Just doing this will correctly render one single time instead of two.

As you will have noticed, most of the performance issues we encounter with React and Redux or Rematch are related to how many times our application re-renders and why. But sometimes there are some performance issues concerning the strategy we adopt when storing data inside Rematch/Redux stores. We usually end up storing too much data inside our stores, and even worse, we don't normalize this data, ending up with far too many duplications.

Data normalization

Some discussions appeared in the Rematch GitHub repository where some folks asked when and how they should save their data inside the store. We suggested the same thing as always: keep it simple.

If you need some local state that is not going to be used anywhere, use React's useState.
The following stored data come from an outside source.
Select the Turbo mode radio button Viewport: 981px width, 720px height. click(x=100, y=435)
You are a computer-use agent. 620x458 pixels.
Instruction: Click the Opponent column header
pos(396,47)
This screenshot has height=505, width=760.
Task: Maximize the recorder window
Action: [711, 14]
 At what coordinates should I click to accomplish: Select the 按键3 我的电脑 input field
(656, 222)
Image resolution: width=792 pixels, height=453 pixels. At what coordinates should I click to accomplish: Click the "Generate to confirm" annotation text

If you need some local state that has side effects, you can use libraries that solve this, such as react-query, or even useEffect and useState together. And when you need to fetch some data or store some data that will be used in multiple screens, or you just want to fetch it once and use it anywhere, you can use Rematch with Redux, but always with data normalization.

Going back to the Amazhop application, as you'll remember, our cart state was something like this:

type CartState = {

  addedIds: Array<string>;

  quantityById: Record<string, number>;

};

const INITIAL_STATE: CartState = {

  addedIds: [],

  quantityById: {},

};

We created an addedIds array with the IDs stored as plain strings. quantityById is an object with IDs used as keys, and the values are the number of products added to the cart.

Technically, it would have been simpler to just create an array of products and store the whole product information inside the cart state, but we'll have that information duplicated because that product will be also stored inside the shop state – this is what we call data normalization.

We just need a copy of each piece of data in our state. Since it's a global state, we can access these values from anywhere, and we must, as much as we can, use arrays of IDs to store the keys and dictionaries to store the values. This leads to incredible performance when accessing these values and is highly maintainable.

After introducing all these performance improvements to any of our websites, we should probably notice nothing if we're using a modern browser and a modern computer, but we would probably notice a lot if we're using an older or lower-spec machine. These performance optimizations should only be introduced if we're sure that they're safe to add, as sometimes adding performance optimizations where we shouldn't causes errors that are hard to debug and track. That's why memoizing isn't the default behavior for components, stores, or selectors.

Summary

In this chapter, we have learned how to easily profile any React application and have seen how Google Chrome DevTools can help us to debug and track performance issues with our websites. We also learned some best practices, including virtualizing large lists and normalizing data, to improve the performance of our websites, and we have seen some React optimizations that we can start using in our projects.

The next chapter is the last one, and we'll finish with some personal conclusions about how Rematch will iterate over the future with other state management solutions that have appeared lately, along with how Rematch and Redux will co-exist with these new state management tools.